The Rooftop () is a 2013 Taiwanese musical film. It is the second feature film directed by Taiwanese singer/actor Jay Chou. Similar to his first feature film, Secret, Jay played multiple roles in the production of the film, as the main lead, director, script-writer and music composer.

The Rooftop is one of the many scripts that Chou has written since the success of Secret in 2007. Most of the scripts are sequels to Secret. However, Chou and his long-time friend Will Liu decided to work on The Rooftop as a challenge to produce the first Chinese mainstream musical-come-martial arts film. They claimed that The Rooftop is a film that is difficult to be categorized, for it combined the elements of musical extravaganza and actions.

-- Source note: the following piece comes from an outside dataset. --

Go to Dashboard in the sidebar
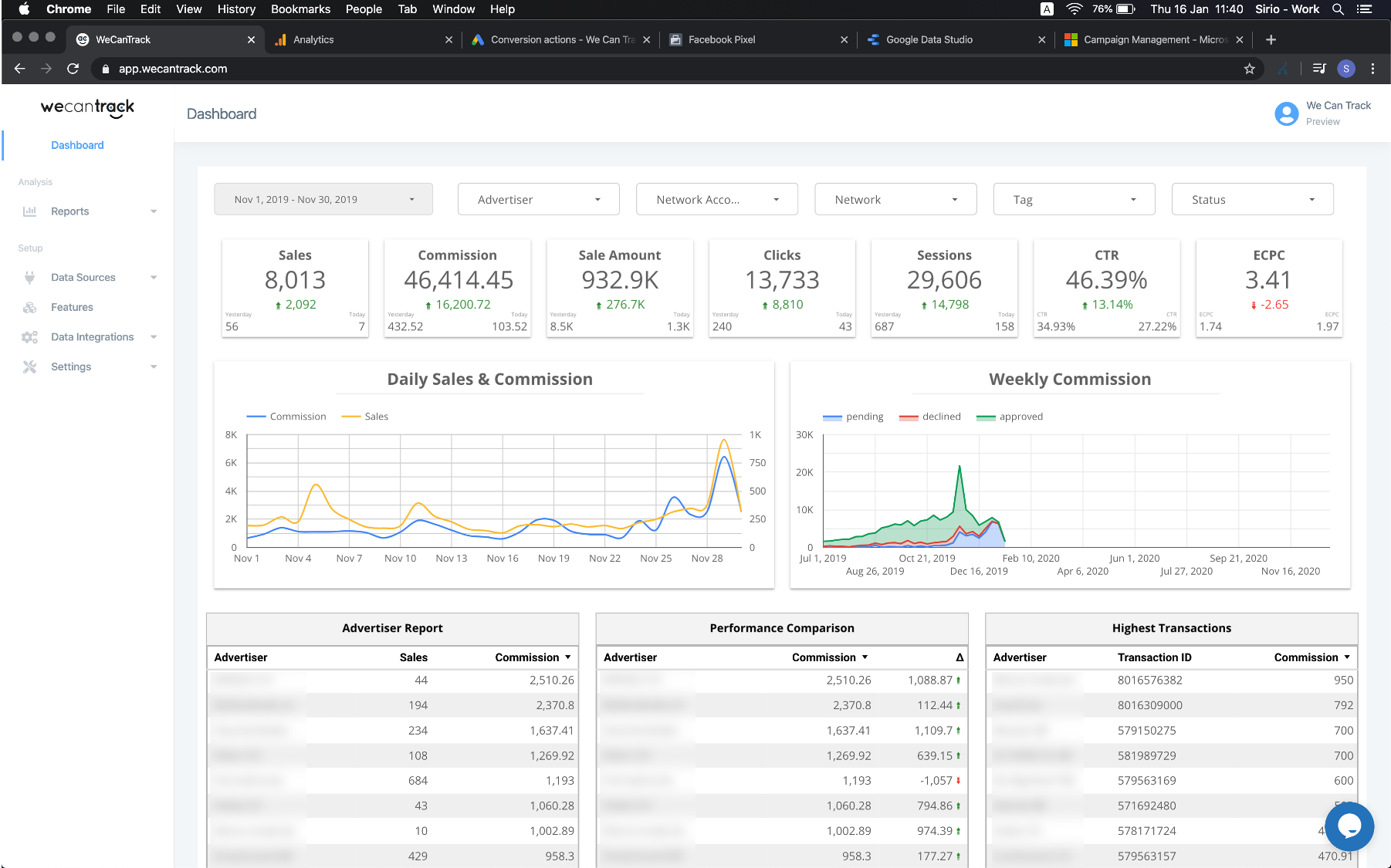 [x=77, y=145]
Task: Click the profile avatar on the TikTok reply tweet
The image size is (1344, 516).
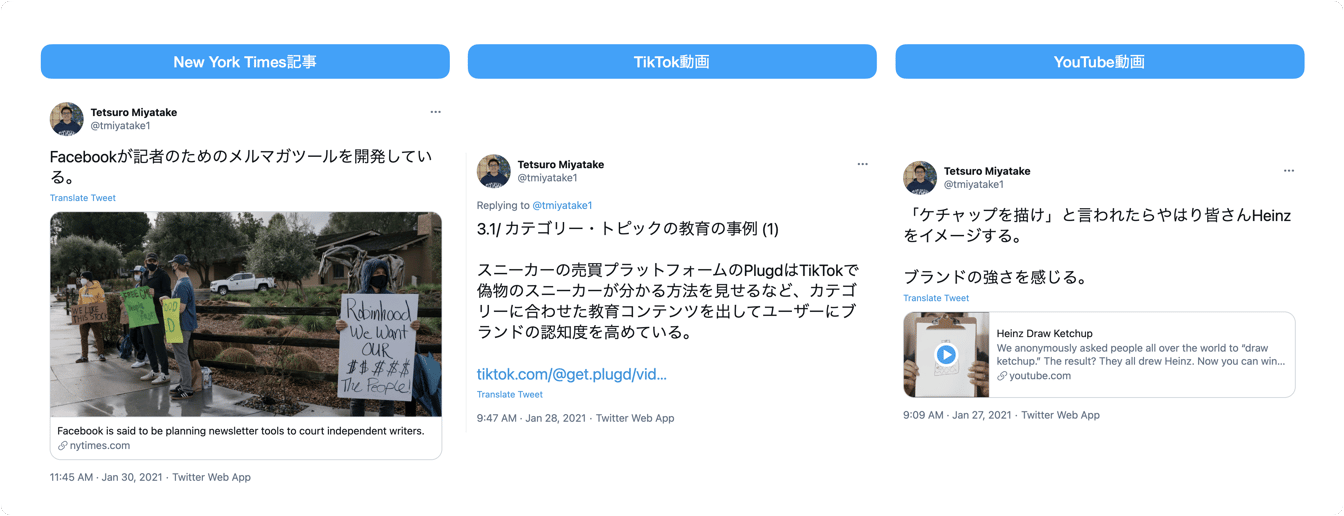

Chou has made good use of his experience from filming The Green Hornet in Hollywood, Initial D in Hong Kong and directing over 60 of his own music videos, to conceptualize The Rooftop with music as its roots, combined with actions, to create a genre never seen before in Asia.

Name 
The film is released in Mainland China as "天台爱情" (literally "The Rooftop Love"), to avoid duplication and confusion with box-office sales with another Chinese film named "天台". However, the film poster and promotional materials remained as "天台“. The film is released in all other countries as "天台" (literally "The Rooftop").

Plot

The story occurs in a fantasy world called Galilee City, that consists of two contrasting communities. One group lives on the Rooftop, where they dance and sing their days away with no worries. While those on the ground are affluent and possess more power.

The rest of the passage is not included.